_Document section_:
------------------------------------------------------------------------

Posted by: Cranky Observer | May 04, 2017 at 11:30 AM
The whole dwarf-planet saga played out in a similar manner with the asteroids in the early 19th century. For a while, Ceres, Juno, Vesta and Pallas were listed as planets in astronomy texts, with fun symbols associated with them and everything. As the number of discovered asteroids began to increase, astronomers decided that "minor planets" weren't planets.
You could, however, definitely make a reasonable case for Ceres being a planet, if not the others. Any definition of a planet beyond "if it's good enough for granddad" that includes Pluto should probably include Ceres as well as all the big round KBOs.
Posted by: Matt McIrvin | May 04, 2017 at 11:56 AM
I think it should be a planet if it makes the mobile of the solar system look cooler.
Posted by: Marty | May 04, 2017 at 12:03 PM
The distinction between 'real planets' and 'little lumpy orbity things that aren't real planets but play one on the internet' doesn't help understand either of them in any way.
Actually, if you use the "round" definition you do have something useful. If nothing else, the geology is going to be different if the object has sufficient gravity to achieve that.
Posted by: wj | May 04, 2017 at 12:19 PM
shape and orbit-clearing are about the only things the planets have in common. the gas giants are really nothing like the rocky planets.
Posted by: cleek_with_a_fake_beard | May 04, 2017 at 12:53 PM
And orbit clearing is chancy. After all, even earth has stuff that is arguably not cleared from its orbit. And once you get beyond Neptune, there's just way too much real estate for clearing to happen.
Posted by: wj | May 04, 2017 at 01:15 PM
the stuff in earth's orbit is just minor junk that's in the process of being cleared.
but orbit-clearing does exclude the asteroids.
we could also require that planets orbit on the same plane as one another. which gets rid of Pluto.

------------------------------------------------------------------------

_Entries supplied_:
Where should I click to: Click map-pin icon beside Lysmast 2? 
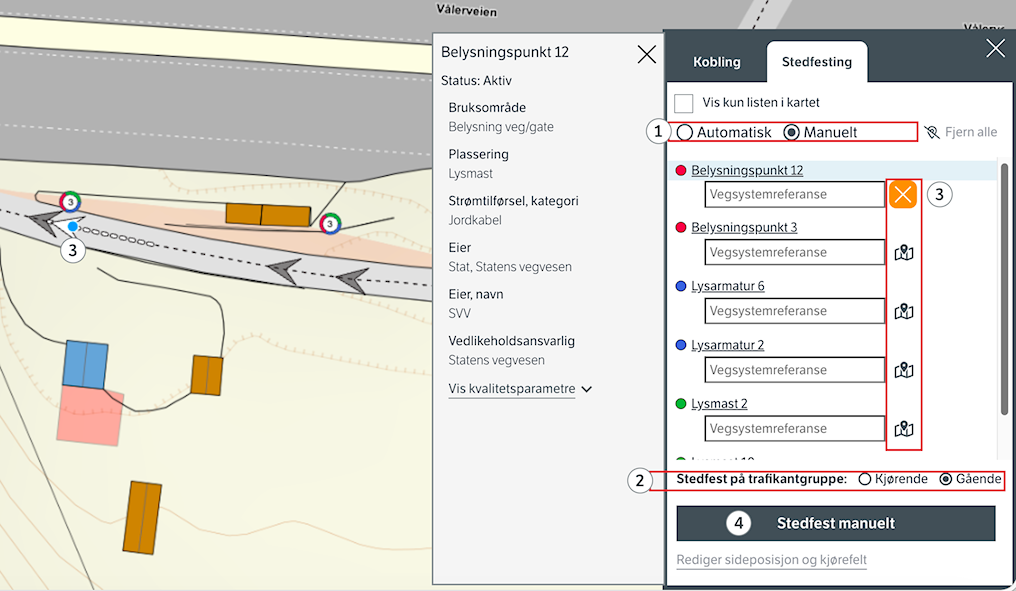click(904, 429)
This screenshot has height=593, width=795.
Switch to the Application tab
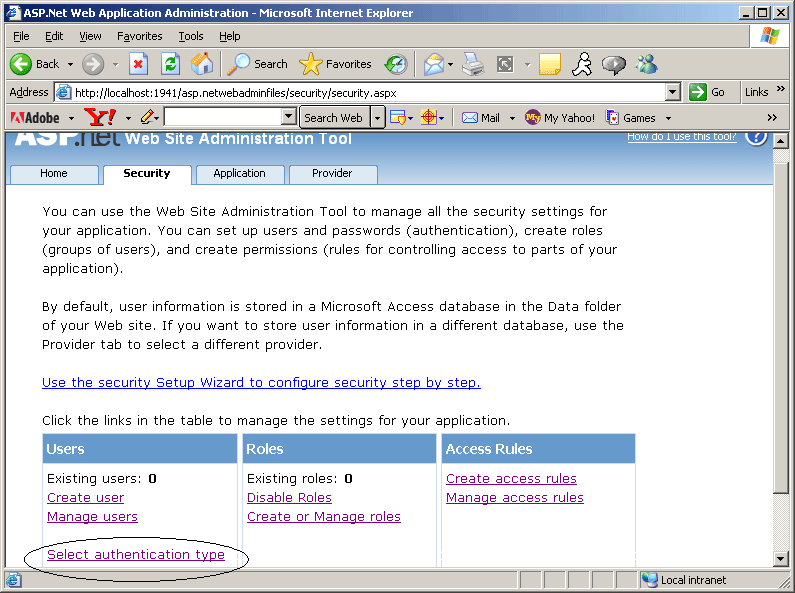pos(239,174)
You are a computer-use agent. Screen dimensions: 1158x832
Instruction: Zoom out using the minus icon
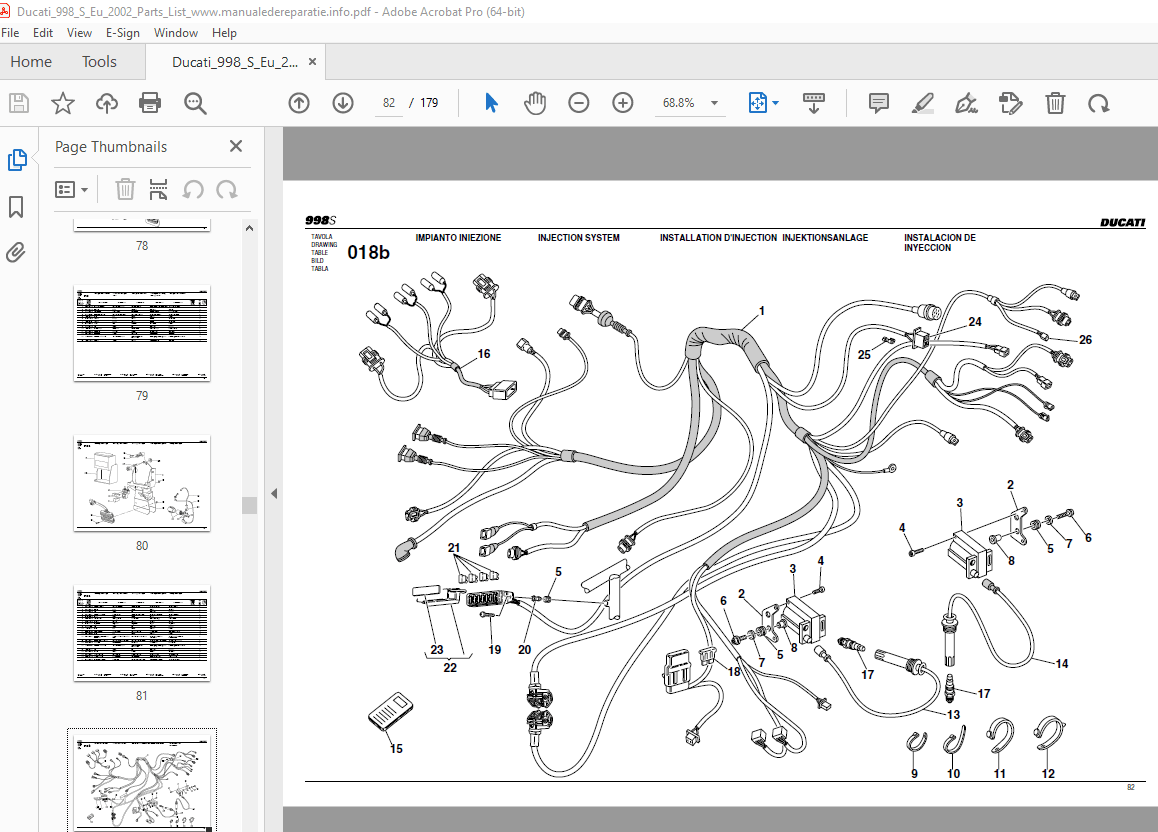coord(579,102)
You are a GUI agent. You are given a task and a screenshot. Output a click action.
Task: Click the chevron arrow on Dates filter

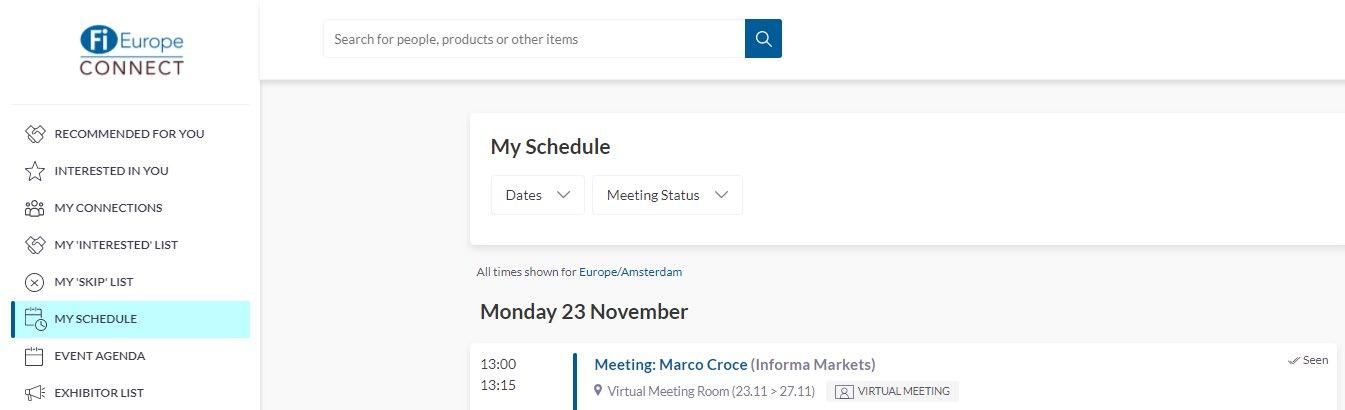[x=563, y=195]
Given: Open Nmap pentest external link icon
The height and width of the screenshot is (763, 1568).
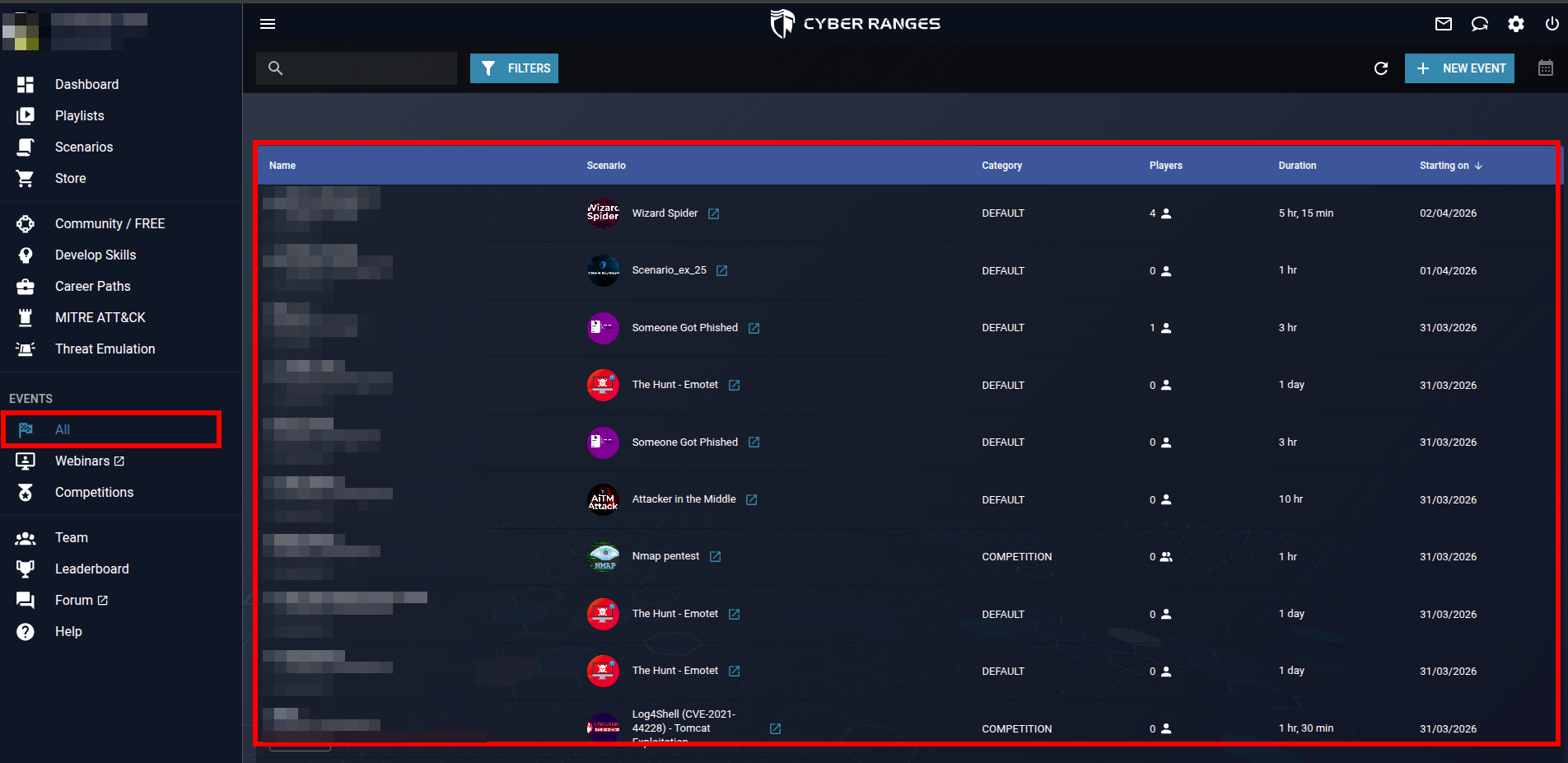Looking at the screenshot, I should click(x=716, y=557).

------------------------------------------------------------------------

Reproduce in full, word for word, the comment thread on whether Ceres, Pluto and similar bodies should count as planets.

_Answer to this task_:
Posted by: Cranky Observer | May 04, 2017 at 11:30 AM
The whole dwarf-planet saga played out in a similar manner with the asteroids in the early 19th century. For a while, Ceres, Juno, Vesta and Pallas were listed as planets in astronomy texts, with fun symbols associated with them and everything. As the number of discovered asteroids began to increase, astronomers decided that "minor planets" weren't planets.
You could, however, definitely make a reasonable case for Ceres being a planet, if not the others. Any definition of a planet beyond "if it's good enough for granddad" that includes Pluto should probably include Ceres as well as all the big round KBOs.
Posted by: Matt McIrvin | May 04, 2017 at 11:56 AM
I think it should be a planet if it makes the mobile of the solar system look cooler.
Posted by: Marty | May 04, 2017 at 12:03 PM
The distinction between 'real planets' and 'little lumpy orbity things that aren't real planets but play one on the internet' doesn't help understand either of them in any way.
Actually, if you use the "round" definition you do have something useful. If nothing else, the geology is going to be different if the object has sufficient gravity to achieve that.
Posted by: wj | May 04, 2017 at 12:19 PM
shape and orbit-clearing are about the only things the planets have in common. the gas giants are really nothing like the rocky planets.
Posted by: cleek_with_a_fake_beard | May 04, 2017 at 12:53 PM
And orbit clearing is chancy. After all, even earth has stuff that is arguably not cleared from its orbit. And once you get beyond Neptune, there's just way too much real estate for clearing to happen.
Posted by: wj | May 04, 2017 at 01:15 PM
the stuff in earth's orbit is just minor junk that's in the process of being cleared.
but orbit-clearing does exclude the asteroids.
we could also require that planets orbit on the same plane as one another. which gets rid of Pluto.